Quelle méthode rapide pour éviter une mauvaise charge lors d’un appoint après remplacement de liaisons frigorifiques ?

Vous repartez de la charge nominale plaque/notice puis vous appliquez la charge additionnelle en g/m selon la longueur réelle et le diamètre posés (tableau constructeur). Vous chargez au poids à la balance après tirage au vide conforme, puis vous validez avec surchauffe et sous-refroidissement une fois la PAC stabilisée.
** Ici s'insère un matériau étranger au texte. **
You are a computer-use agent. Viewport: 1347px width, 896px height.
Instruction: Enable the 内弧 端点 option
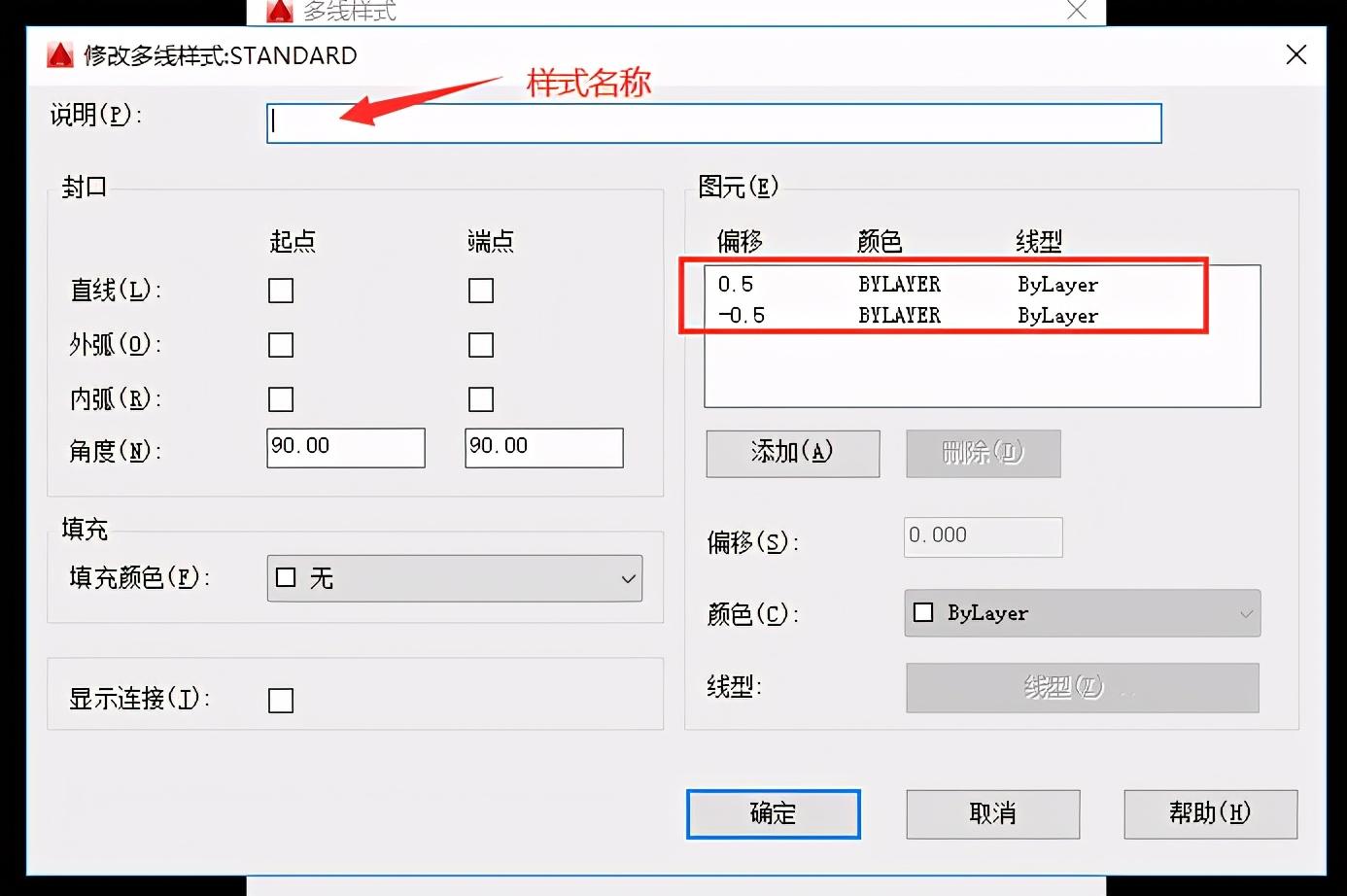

Si les valeurs dérivent, vous corrigez par petites touches et vous consignez la quantité ajoutée au registre.

Quelles démarches et justificatifs devez-vous conserver pour rester conforme (attestation de capacité, traçabilité, fin de chantier) ?

Vous devez disposer d’une attestation de capacité de l’entreprise en cours de validité et de l’habilitation/certification du personnel intervenant. Vous tracez systématiquement les quantités récupérées/ajoutées (type de fluide, kg, date, équipement, numéro de série) et vous conservez les bordereaux de suivi/registre ainsi que les résultats des contrôles d’étanchéité. En fin d’intervention, vous remettez au client un compte-rendu mentionnant les opérations et la charge finale.